Task data
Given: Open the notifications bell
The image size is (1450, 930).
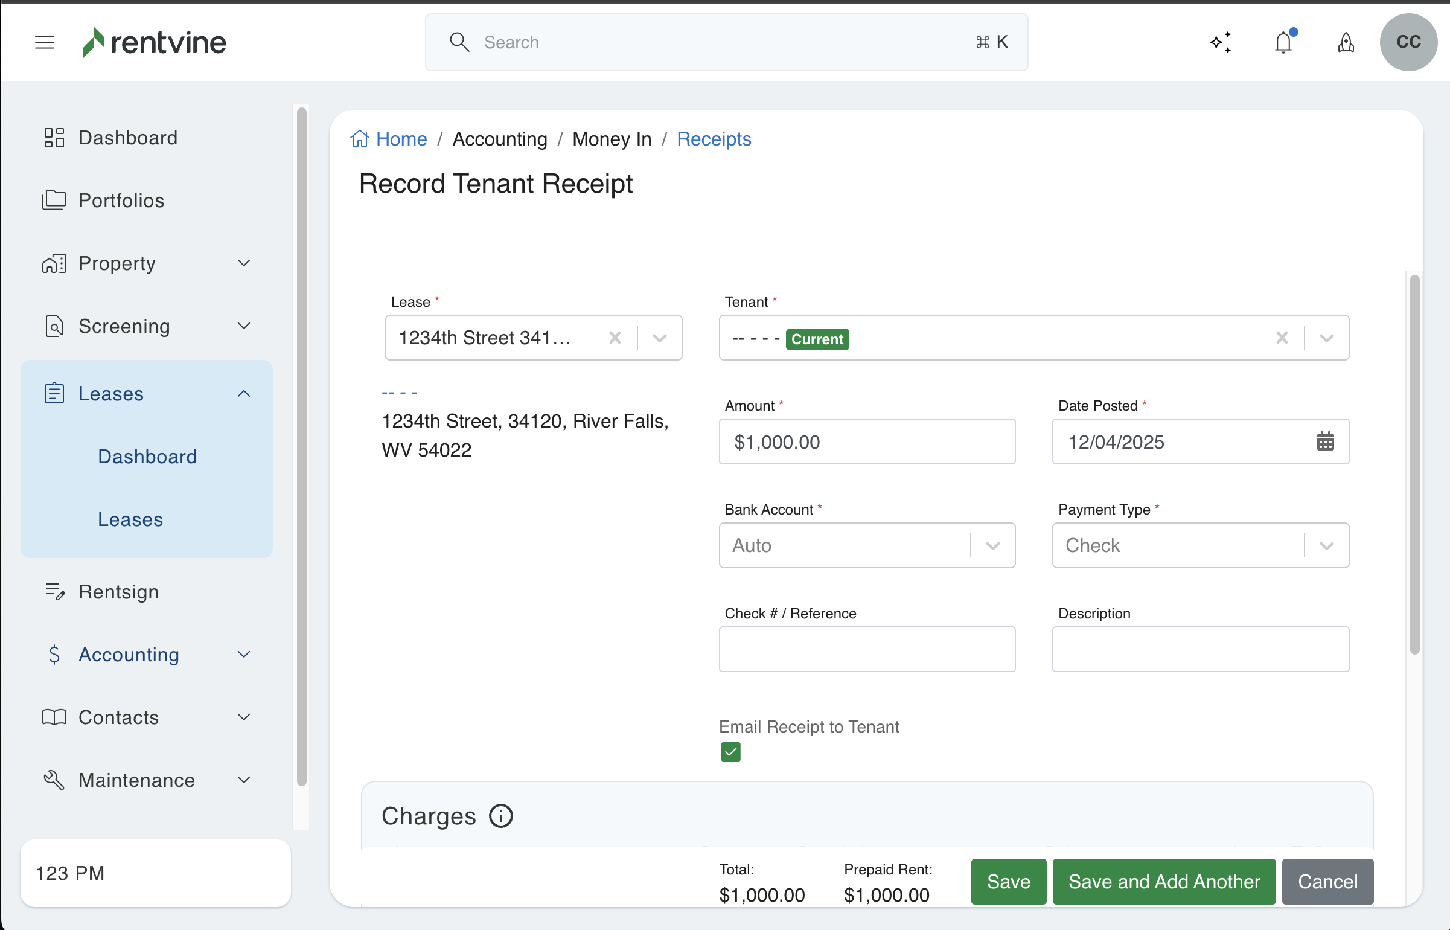Looking at the screenshot, I should click(1283, 42).
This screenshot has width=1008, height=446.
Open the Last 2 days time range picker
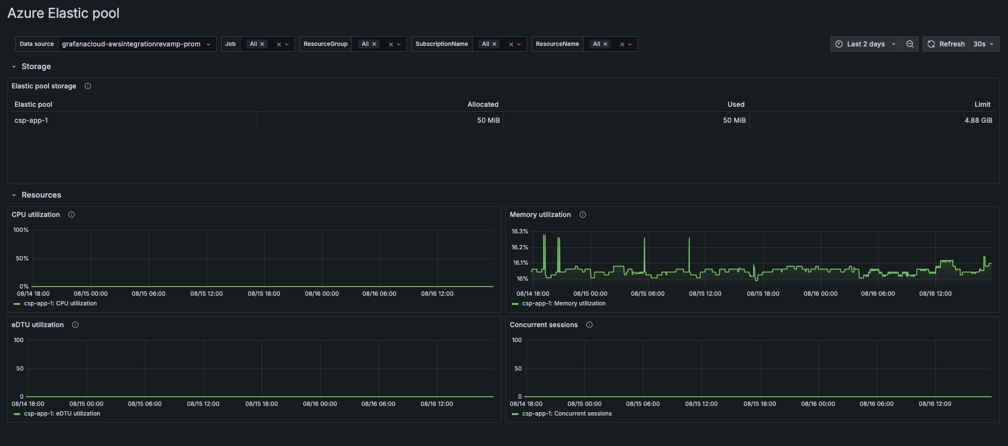(x=866, y=44)
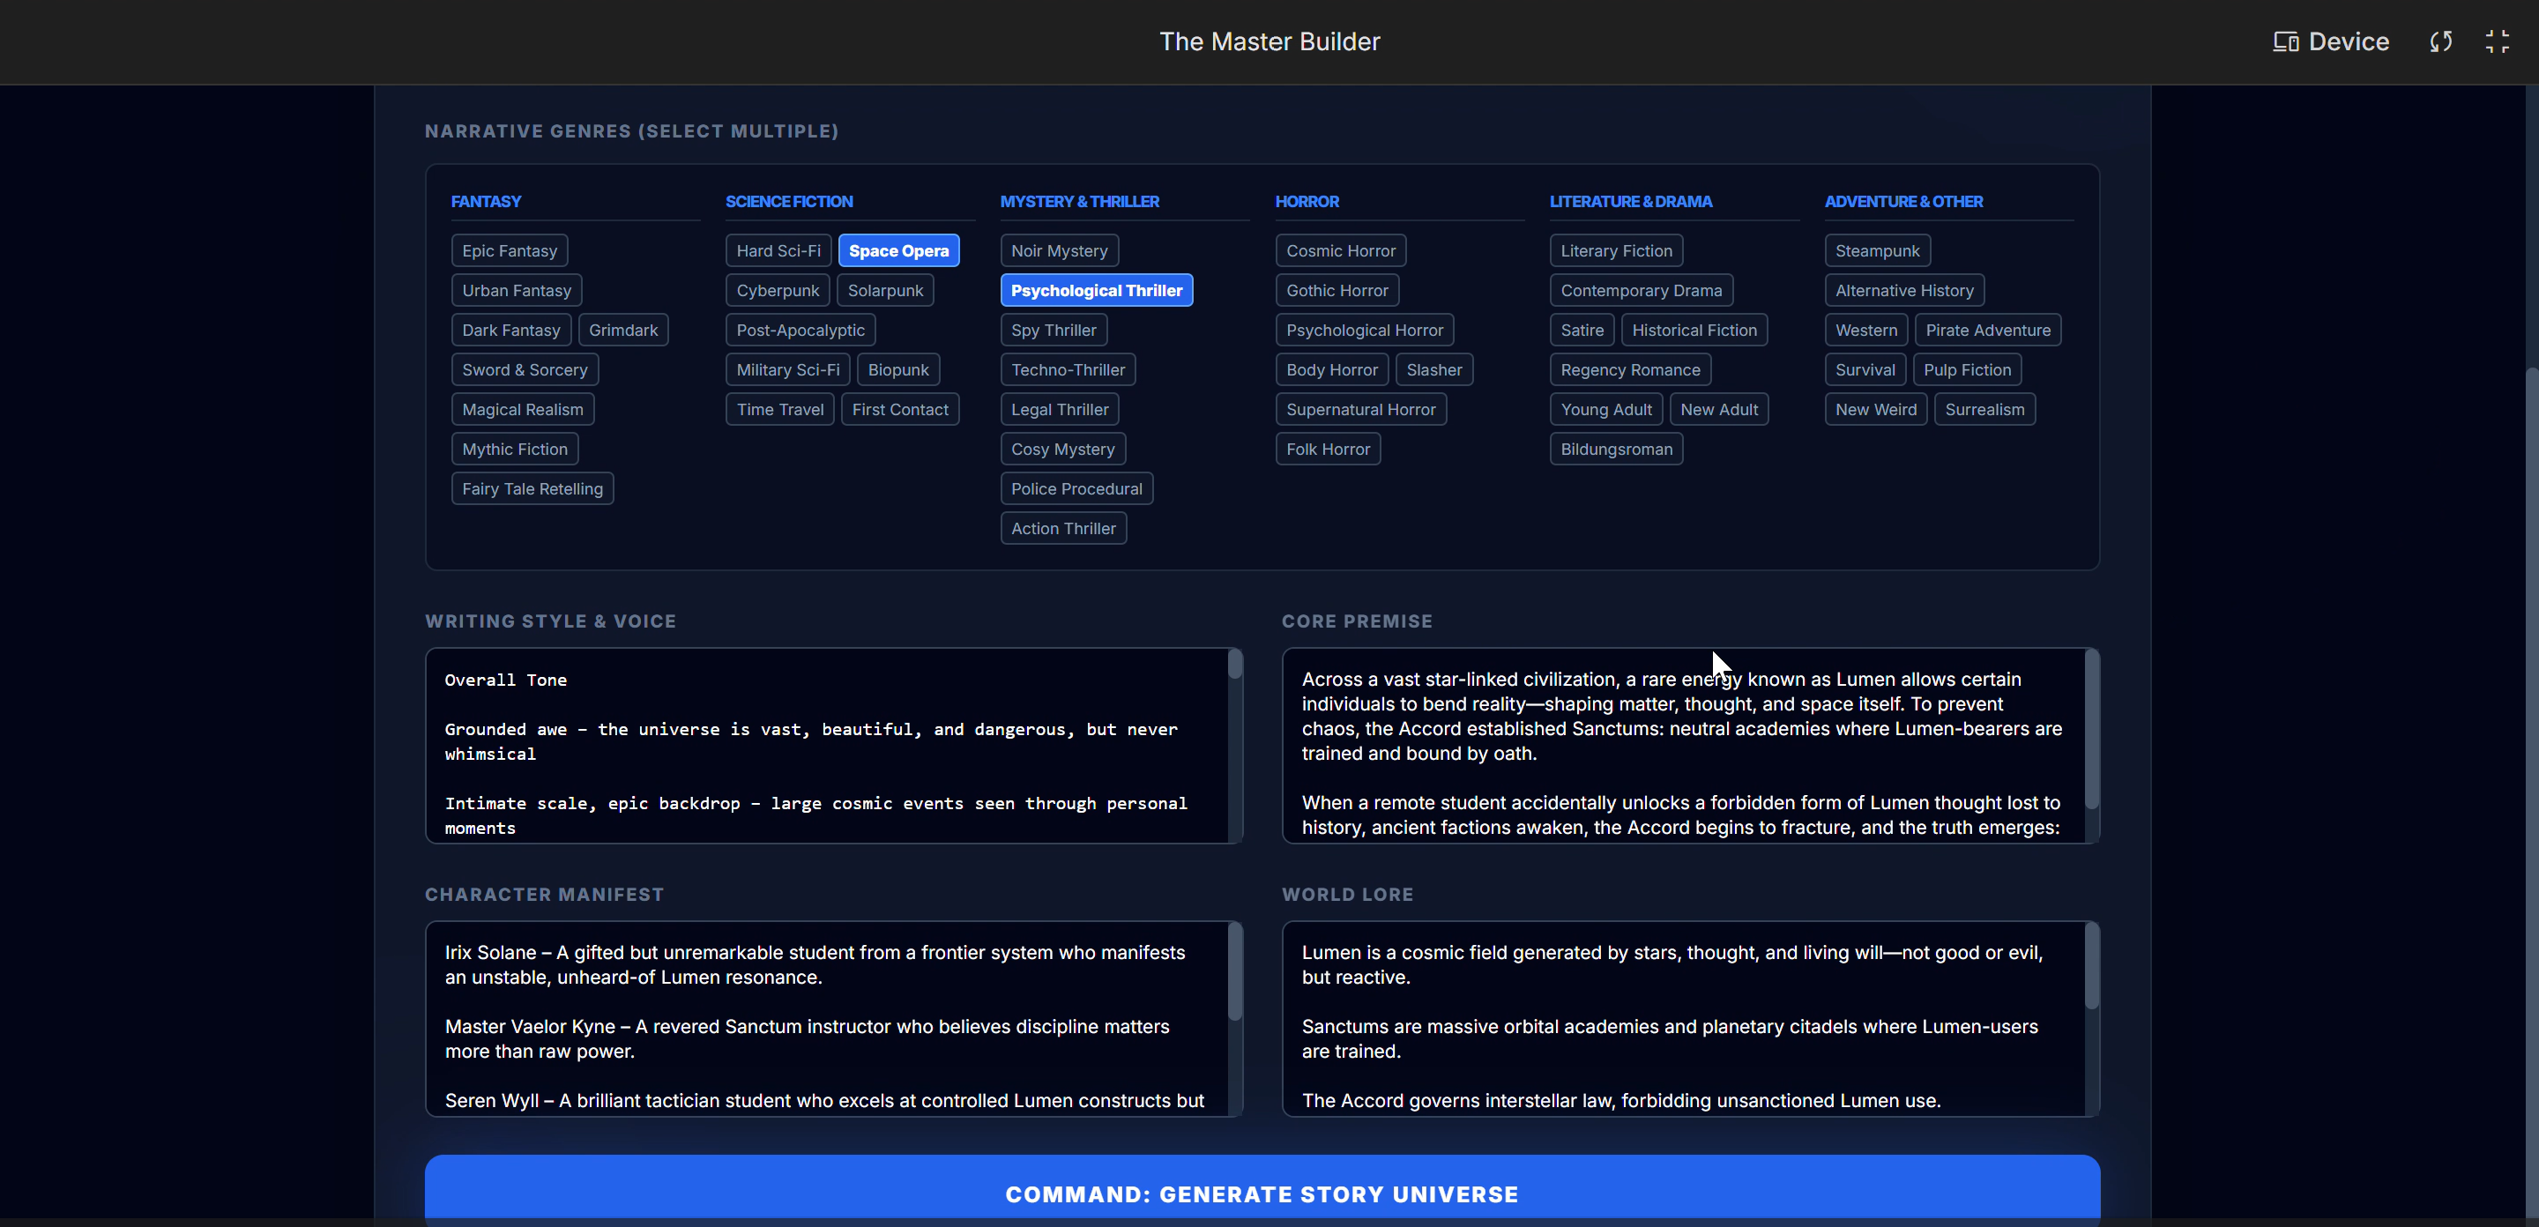Select the Epic Fantasy genre tag

[x=509, y=250]
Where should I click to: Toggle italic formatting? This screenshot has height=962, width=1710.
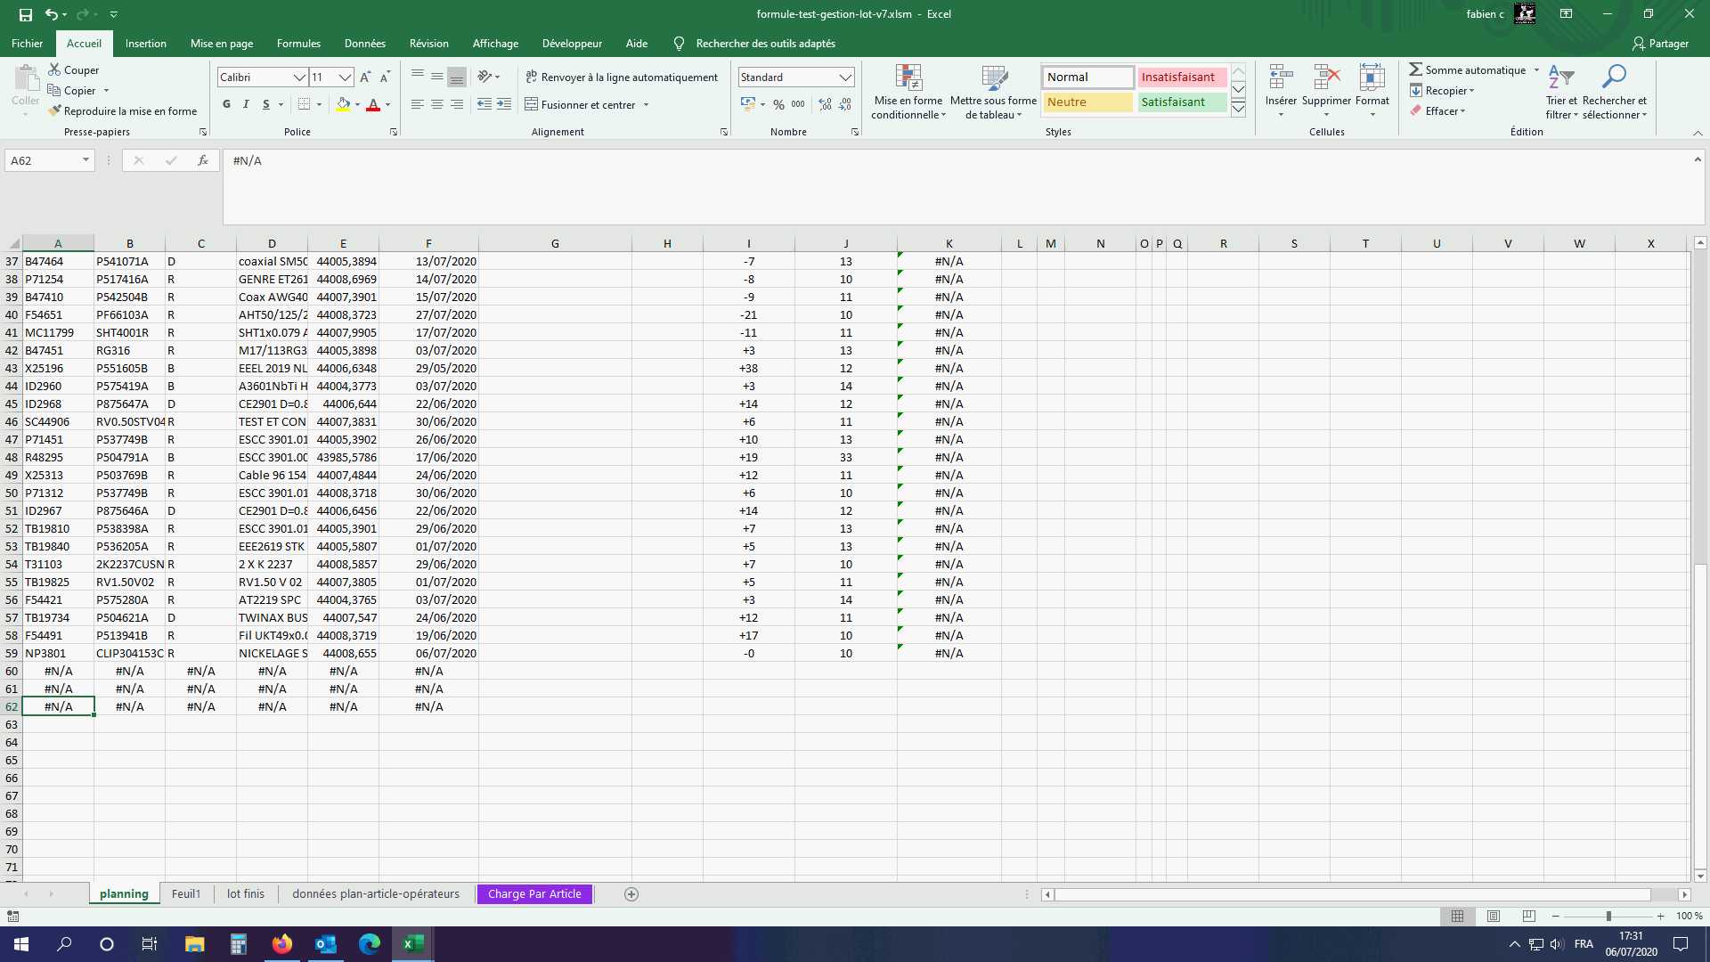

What to do
Please report how many lines of the entries above include "width". Only the number is wanted.

Task solution
2